First, it's important to know that Don is contractually bound to be very circumspect about giving away any details about The Taste. However, we know lots of people would like to get on a network show, but don't know how. I ask how Don pulled it off. "Years ago, I had gone on a cattle call for a show called MasterChef. I wasn't selected, but the producer told me he would keep my information and maybe get back with me some day. They went on to be part of The Taste, so they contacted me and asked me to do an interview. Once they thought I would make good TV, they chose me and 34 other people to come out to L.A. and try out. I cooked a deep-fried oyster with a Thai gastrique and a roasted jalapeño hot sauce. They loved the food, and I was chosen by multiple judges. It was amazing to be wanted. After all I had gone through, the show came along at just the right time."
"Really hard work," is how Don sums it up. "They'd get us up at 4, 4:30am. You'd have to get dressed for taping, but also take two changes of clothes along with you. We'd go to makeup, and then have a great breakfast from a taquito food truck. We were on mic and being filmed up to 16 hours a day. They wanted to make sure they would have any drama that came up. Lunch was candy bars, chips, and white bread sandwiches. They would herd us from waiting room to the kitchen areas and back. All day long, they would pull us out to do interviews. They kept the mentors and cooks separate except for that one hour of the actual cooking. We'd work every day for a few days, then get a day off. That went on for a few weeks."
It sounds as though the producers were a pretty controlling lot. "I wouldn't put it that way," Don says. "They just wanted to make sure everyone was at the top of their game at the drop of a hat. So we had evening curfews and we could only go out for a couple of hours at a time. Basically, they had production assistants making sure they got all the best parts. They even monitored us in the bathrooms!" When I ask Don about the personalities of the show's stars, he sits forward in his chair and smiles. "Honestly, we didn't interact with the other judges, but we were around them a lot, so I did form some opinions. Marcus [Samuelsson] was my mentor and he was really focused and didn't joke around at all, but still really nice. Ludo [Lefebvre] is actually a very nice man who is playing the tough guy. [Anthony] Bourdain, I really liked. He was exactly like what you see on camera. Nigella. Hmm." The smile grows. "She is a gracious, elegant, beautiful woman. She has a very strong personality, and she's also very astute about business. I asked her out on a date." What! "She said maybe. Didn't say no. I'm still hoping to hear from her."
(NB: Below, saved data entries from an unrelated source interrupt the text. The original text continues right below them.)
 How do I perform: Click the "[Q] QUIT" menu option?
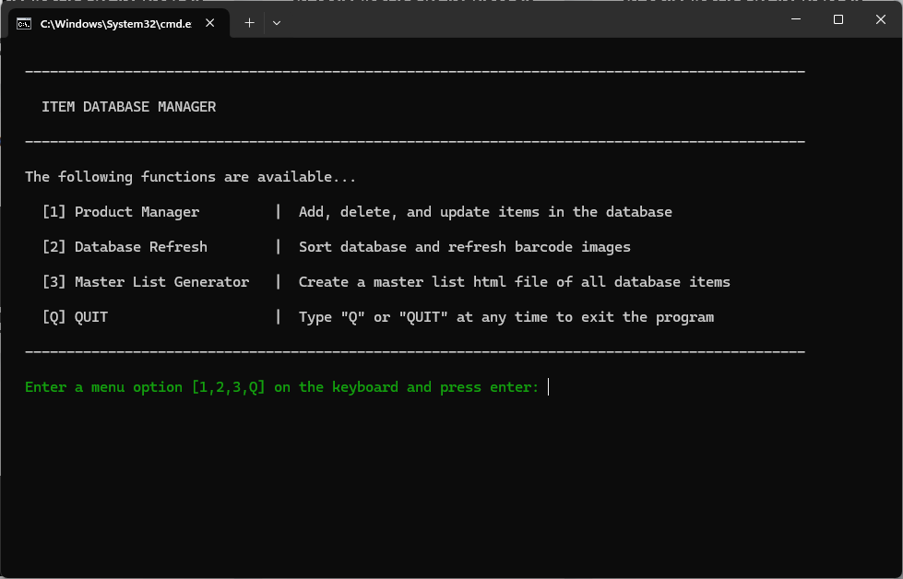[75, 317]
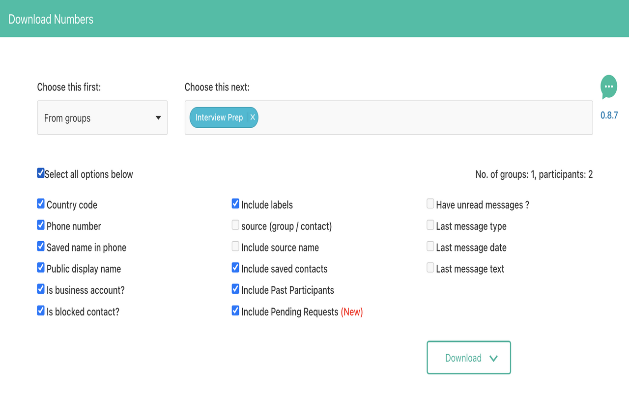Screen dimensions: 629x393
Task: Expand the Download button chevron
Action: point(493,358)
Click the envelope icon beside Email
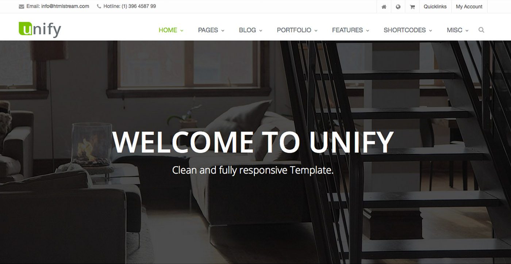This screenshot has height=264, width=511. click(22, 6)
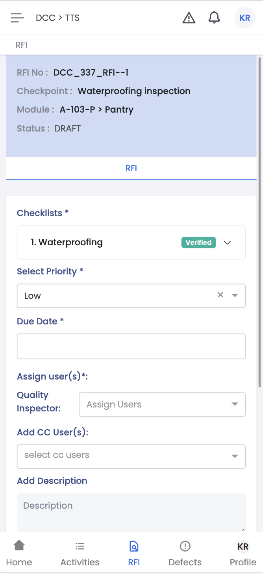The width and height of the screenshot is (263, 574).
Task: Open Activities list in bottom navigation
Action: [80, 553]
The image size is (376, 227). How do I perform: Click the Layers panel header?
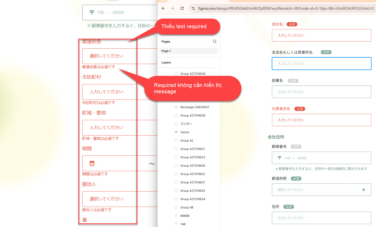click(x=166, y=62)
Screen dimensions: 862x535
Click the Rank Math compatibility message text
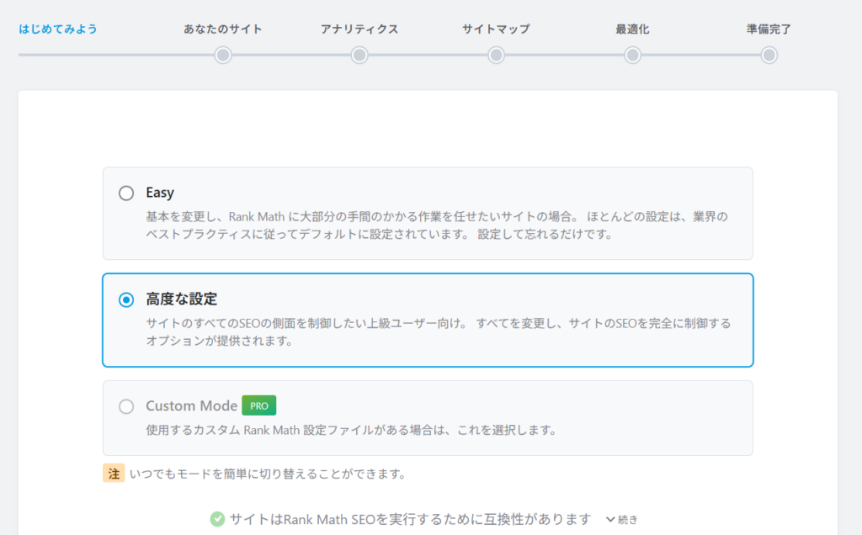click(x=410, y=519)
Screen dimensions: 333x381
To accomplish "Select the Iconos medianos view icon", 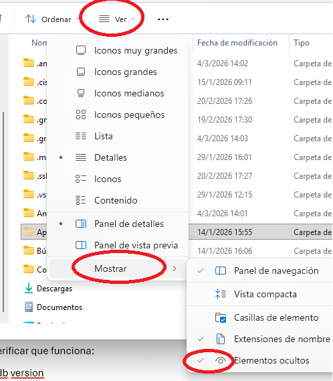I will point(81,93).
"They treated my character with dignity, and I really appreciated that." Don is an intelligent man who uses his words thoughtfully. So I asked, why is he using the term 'character'? "You know, they cut more than 85 percent of what they taped. They could edit these things any way they want. With me, I made some comments that I think were really funny, but they ultimately wanted to focus on my age and losing Diana. That's fine. I made some good dishes, and I was the only male home cook to make it to the final 16. [Don was voted off the show on the Jan. 16 episode.] I was proud of what I accomplished. I still think my paella deserved to win. In one way it did. I was in a grocery store in Corpus Christi a couple weeks ago and was looking at some fish. This couple came up behind me and told me they thought my paella should have won. It was nice to be recognized and to hear that people in the public care about me. But the bottom line is yes, I would do it again in a heartbeat."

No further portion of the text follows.